Of course the Slow Food movement was started by the Italians (who else?) in response to this very thing: fast food and the attendant decline of culture. (And, yes, at the risk of sounding like a foodie, I do agree with Pollan and others that the decline in the value placed on food in our country is nothing short of a national tragedy.) It will take deliberate -- and, fortunately, delicious -- action to transition the dominant American perception of food as nothing more than cheap, fast fuel for our bodies into something we relish with all of our senses and enjoy with others. (I'm getting hungry just thinking about it.) When and where did we lose sight of the connection between the land, our food, and ourselves (our culture)? Pollan offers some theories and, thankfully, some solutions. Most of his recommendations are pretty sound. (While I don't agree with the anti-snacking -- I am a lifelong proponent of grazing -- I think I understand the reason it was included in the "How to Eat" section: too much snacking on low quality "food products" is a bad idea. Well... yes.)

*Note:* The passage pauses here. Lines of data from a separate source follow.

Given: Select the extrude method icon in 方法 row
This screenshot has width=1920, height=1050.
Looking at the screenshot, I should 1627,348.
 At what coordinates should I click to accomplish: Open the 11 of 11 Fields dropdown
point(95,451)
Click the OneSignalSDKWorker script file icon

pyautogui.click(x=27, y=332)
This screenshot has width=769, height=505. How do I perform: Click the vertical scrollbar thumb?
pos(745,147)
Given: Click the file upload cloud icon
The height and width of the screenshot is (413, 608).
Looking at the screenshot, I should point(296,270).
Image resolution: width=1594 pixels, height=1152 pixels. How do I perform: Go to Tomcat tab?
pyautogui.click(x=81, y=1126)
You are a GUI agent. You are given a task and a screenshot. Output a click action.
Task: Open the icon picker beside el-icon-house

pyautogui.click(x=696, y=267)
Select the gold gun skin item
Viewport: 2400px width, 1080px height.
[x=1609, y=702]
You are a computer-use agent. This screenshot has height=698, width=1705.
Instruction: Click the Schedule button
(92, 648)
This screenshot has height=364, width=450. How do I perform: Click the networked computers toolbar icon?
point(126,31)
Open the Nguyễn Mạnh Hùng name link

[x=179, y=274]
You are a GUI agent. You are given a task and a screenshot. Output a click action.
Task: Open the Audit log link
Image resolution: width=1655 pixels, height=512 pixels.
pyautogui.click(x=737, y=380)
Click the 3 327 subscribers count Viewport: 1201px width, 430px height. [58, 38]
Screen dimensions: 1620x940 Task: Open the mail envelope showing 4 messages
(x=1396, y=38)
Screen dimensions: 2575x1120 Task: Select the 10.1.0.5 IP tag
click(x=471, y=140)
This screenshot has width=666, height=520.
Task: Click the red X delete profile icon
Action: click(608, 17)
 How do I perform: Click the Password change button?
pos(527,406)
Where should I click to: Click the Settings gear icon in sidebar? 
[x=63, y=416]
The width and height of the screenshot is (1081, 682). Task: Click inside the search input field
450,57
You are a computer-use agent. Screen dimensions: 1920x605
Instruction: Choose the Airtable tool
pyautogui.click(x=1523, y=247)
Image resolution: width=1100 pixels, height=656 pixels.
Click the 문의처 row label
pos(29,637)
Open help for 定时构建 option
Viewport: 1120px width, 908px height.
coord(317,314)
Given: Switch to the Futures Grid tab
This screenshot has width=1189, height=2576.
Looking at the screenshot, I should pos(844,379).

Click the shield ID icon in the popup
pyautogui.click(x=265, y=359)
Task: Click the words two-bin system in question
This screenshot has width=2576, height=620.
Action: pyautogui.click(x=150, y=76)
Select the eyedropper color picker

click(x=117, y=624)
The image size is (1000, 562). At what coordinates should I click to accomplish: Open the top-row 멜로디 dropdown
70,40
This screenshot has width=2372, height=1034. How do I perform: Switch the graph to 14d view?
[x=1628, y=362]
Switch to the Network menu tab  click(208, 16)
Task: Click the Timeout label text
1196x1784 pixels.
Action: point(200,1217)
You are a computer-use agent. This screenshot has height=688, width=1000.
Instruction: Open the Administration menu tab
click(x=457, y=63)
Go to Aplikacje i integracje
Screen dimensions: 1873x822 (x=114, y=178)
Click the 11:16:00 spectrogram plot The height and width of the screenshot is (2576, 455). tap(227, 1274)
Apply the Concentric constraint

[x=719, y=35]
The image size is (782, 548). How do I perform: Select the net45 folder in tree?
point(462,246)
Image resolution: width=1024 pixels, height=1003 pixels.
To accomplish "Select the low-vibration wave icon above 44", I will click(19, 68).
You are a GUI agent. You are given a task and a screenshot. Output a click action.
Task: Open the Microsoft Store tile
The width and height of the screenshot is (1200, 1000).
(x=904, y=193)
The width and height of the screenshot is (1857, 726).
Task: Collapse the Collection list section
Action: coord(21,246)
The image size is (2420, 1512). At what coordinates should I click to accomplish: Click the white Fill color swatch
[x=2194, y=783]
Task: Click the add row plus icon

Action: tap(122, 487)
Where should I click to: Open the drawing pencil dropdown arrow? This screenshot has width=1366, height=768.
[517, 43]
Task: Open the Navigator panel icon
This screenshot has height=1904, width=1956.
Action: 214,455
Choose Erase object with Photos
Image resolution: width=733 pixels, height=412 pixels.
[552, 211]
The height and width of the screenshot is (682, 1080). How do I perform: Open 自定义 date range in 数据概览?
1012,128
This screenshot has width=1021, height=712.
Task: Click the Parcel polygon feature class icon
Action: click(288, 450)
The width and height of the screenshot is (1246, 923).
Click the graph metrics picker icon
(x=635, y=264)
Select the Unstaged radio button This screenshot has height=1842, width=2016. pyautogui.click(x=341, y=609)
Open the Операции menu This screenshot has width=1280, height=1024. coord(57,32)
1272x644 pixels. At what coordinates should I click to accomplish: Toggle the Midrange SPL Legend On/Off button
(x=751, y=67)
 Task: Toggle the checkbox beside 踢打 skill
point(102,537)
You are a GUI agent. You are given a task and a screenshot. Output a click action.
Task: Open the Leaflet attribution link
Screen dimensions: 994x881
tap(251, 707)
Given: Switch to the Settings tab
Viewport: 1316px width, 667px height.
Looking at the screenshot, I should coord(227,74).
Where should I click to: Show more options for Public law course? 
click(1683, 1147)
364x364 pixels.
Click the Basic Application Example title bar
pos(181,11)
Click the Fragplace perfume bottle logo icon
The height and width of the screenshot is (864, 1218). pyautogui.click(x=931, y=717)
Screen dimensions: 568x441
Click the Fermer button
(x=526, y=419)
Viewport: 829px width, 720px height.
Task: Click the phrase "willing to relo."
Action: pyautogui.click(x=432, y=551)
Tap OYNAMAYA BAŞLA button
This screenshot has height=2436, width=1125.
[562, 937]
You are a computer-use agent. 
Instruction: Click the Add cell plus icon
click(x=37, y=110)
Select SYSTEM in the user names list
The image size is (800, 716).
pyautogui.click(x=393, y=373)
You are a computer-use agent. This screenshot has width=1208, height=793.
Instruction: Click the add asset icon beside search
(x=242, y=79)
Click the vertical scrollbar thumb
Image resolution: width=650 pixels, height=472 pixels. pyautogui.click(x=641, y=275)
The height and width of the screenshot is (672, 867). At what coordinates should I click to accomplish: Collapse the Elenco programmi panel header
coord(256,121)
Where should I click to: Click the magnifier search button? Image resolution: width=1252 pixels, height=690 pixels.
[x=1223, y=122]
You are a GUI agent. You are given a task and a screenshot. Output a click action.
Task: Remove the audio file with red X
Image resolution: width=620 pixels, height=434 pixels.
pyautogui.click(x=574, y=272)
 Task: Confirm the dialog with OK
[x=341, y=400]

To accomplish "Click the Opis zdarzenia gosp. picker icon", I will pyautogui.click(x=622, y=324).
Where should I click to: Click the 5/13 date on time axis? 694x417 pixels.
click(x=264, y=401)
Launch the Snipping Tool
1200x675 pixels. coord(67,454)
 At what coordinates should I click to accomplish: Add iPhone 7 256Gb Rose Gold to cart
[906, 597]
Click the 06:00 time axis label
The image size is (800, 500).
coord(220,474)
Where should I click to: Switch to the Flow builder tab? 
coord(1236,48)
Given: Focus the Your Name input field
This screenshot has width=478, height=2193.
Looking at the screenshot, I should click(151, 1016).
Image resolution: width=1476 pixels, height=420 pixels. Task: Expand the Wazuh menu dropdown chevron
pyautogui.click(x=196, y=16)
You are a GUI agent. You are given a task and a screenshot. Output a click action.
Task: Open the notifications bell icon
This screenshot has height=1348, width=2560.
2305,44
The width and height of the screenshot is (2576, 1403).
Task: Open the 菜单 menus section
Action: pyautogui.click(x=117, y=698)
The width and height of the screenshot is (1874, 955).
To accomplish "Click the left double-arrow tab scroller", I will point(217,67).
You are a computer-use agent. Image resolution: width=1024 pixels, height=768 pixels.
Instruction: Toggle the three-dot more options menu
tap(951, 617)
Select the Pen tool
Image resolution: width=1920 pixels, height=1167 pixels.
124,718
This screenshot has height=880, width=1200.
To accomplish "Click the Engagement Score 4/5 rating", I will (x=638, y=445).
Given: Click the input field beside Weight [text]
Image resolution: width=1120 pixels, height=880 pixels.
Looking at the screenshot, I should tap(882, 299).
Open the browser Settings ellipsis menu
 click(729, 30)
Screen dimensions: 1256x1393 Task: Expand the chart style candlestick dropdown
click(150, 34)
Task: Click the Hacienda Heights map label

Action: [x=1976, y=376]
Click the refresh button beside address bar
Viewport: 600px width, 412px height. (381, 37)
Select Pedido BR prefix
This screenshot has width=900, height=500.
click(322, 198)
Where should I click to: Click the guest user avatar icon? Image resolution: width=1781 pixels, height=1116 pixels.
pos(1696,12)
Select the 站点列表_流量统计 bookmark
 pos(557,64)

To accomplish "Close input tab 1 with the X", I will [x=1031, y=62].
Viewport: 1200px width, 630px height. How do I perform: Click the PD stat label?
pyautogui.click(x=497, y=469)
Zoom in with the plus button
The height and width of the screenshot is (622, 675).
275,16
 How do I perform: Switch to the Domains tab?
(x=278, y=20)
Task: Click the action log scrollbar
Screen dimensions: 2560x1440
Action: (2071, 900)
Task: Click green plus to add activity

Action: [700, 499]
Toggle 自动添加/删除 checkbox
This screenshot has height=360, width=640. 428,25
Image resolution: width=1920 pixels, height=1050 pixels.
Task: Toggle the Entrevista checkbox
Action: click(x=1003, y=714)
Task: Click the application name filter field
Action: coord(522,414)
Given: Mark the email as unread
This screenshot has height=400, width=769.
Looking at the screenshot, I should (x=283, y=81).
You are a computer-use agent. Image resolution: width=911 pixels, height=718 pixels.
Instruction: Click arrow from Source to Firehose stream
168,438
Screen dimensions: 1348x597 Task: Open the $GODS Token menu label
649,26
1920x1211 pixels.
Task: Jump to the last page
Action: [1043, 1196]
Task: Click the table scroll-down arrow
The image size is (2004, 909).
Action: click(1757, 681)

Slow Food is "precisely the wedge that can begin to crack the whole edifice [...] To reclaim this much control over one's food, to take it back from industry and science, is no small thing; indeed, in our time cooking from scratch and growing any of your own food qualify as subversive acts." Now, I wonder if he is going to wind up on the list of most dangerous Americans for a statement like that, much as Barbara Kingsolver did when she promoted a similar idea in "Animal, Vegetable, Miracle." (Wait, will this post get me on that list? Shoot. I can see the headline now: "Food-obsessed Gardening Cyclist Sows Seeds of Discontent Across America." Kind of catchy, actually.)


  1. And if that's not enough, this would ensure Pollan a spot on the list: (Get rid of the Iowa caucus?? Good heavens!)

  2. Animal, Vegetable, Miracle - my favorite. It just sums it all up so eloquently, doesn't it?